January 31, 2011
From time to time on this blog we've written about local agriculture, including a post I wrote about a controversy in Fall 2009 where the Georgia agriculture department seized a large shipment of raw millk from a local purveyor.
Today's Athens Banner-Herald has an article about a local farm producing small batches of low temperature pastuerized milk. To me this is a nice compromise - locally produced milk that is pathogen free and tasty. Unfortunately, in my experience it doesn't seem to last as long as milk that's been pastuerized at high or ultra high temperatures, so the hubby and I sometimes have difficulty finishing a half gallon (the smallest size available) before it goes bad. (Obviously we don't drink much milk - we use it more for tea and cereal) However, it's super popular locally and it often sells out at our daily co-op.
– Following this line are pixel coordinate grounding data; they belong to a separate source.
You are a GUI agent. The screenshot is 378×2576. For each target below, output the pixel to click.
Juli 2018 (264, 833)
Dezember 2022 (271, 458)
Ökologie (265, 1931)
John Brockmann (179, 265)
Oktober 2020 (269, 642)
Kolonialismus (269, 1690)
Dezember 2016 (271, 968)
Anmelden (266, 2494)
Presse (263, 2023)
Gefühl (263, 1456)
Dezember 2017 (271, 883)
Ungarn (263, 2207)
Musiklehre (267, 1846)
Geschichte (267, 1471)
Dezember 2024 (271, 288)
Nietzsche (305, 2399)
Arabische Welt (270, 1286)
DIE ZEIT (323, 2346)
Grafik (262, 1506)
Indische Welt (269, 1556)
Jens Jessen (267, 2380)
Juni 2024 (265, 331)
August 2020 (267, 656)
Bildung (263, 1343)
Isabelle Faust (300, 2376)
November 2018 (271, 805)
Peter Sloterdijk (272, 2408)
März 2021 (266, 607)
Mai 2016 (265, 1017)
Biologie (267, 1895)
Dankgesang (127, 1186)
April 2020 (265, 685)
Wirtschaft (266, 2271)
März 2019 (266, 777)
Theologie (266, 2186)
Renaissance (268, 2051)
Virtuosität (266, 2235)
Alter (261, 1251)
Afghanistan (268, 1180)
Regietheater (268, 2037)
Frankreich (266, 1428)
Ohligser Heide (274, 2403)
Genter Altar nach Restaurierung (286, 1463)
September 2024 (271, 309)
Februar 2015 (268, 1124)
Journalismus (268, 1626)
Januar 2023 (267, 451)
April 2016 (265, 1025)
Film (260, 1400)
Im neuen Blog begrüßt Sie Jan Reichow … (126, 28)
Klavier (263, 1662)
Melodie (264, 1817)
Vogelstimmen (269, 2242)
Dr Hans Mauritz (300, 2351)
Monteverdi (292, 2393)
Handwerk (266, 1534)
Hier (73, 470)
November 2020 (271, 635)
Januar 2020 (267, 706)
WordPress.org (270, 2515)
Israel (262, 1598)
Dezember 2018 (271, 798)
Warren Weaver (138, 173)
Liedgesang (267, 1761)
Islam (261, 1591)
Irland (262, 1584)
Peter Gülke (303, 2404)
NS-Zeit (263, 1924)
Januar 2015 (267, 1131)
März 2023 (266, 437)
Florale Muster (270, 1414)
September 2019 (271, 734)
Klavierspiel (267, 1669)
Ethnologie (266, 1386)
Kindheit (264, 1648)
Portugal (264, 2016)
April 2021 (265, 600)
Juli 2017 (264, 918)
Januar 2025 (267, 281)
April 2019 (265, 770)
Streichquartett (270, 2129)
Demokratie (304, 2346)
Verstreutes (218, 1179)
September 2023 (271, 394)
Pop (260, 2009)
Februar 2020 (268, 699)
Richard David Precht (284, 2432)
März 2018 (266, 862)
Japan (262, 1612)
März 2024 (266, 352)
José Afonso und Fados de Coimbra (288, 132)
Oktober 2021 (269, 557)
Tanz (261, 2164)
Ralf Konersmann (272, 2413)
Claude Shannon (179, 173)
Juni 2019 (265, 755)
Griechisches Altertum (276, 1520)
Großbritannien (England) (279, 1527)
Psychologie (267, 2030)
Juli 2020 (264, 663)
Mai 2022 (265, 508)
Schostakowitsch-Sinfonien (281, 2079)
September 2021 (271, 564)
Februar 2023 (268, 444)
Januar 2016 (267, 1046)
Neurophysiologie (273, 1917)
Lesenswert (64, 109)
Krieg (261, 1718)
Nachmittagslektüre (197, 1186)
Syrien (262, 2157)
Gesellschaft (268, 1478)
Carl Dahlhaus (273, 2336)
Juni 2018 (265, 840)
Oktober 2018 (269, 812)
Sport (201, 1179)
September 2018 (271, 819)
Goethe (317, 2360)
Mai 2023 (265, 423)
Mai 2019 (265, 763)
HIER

Another interesting aspect of the article is the farmer discussing how much agriculture officials struggled to understand that his process is perfectly legal. It seems like there's an initial reaction against milk processing that isn't being done in the predictable way, by large dairies. I guess it's another version of small businesses being tripped up by red tape. It's great the farmer was able to get this worked out, because my guess is that local ag is a small but growing part of Georgia's very significant agricultural economy. (And with home building at a stand still, we need all the economic growth we can get!)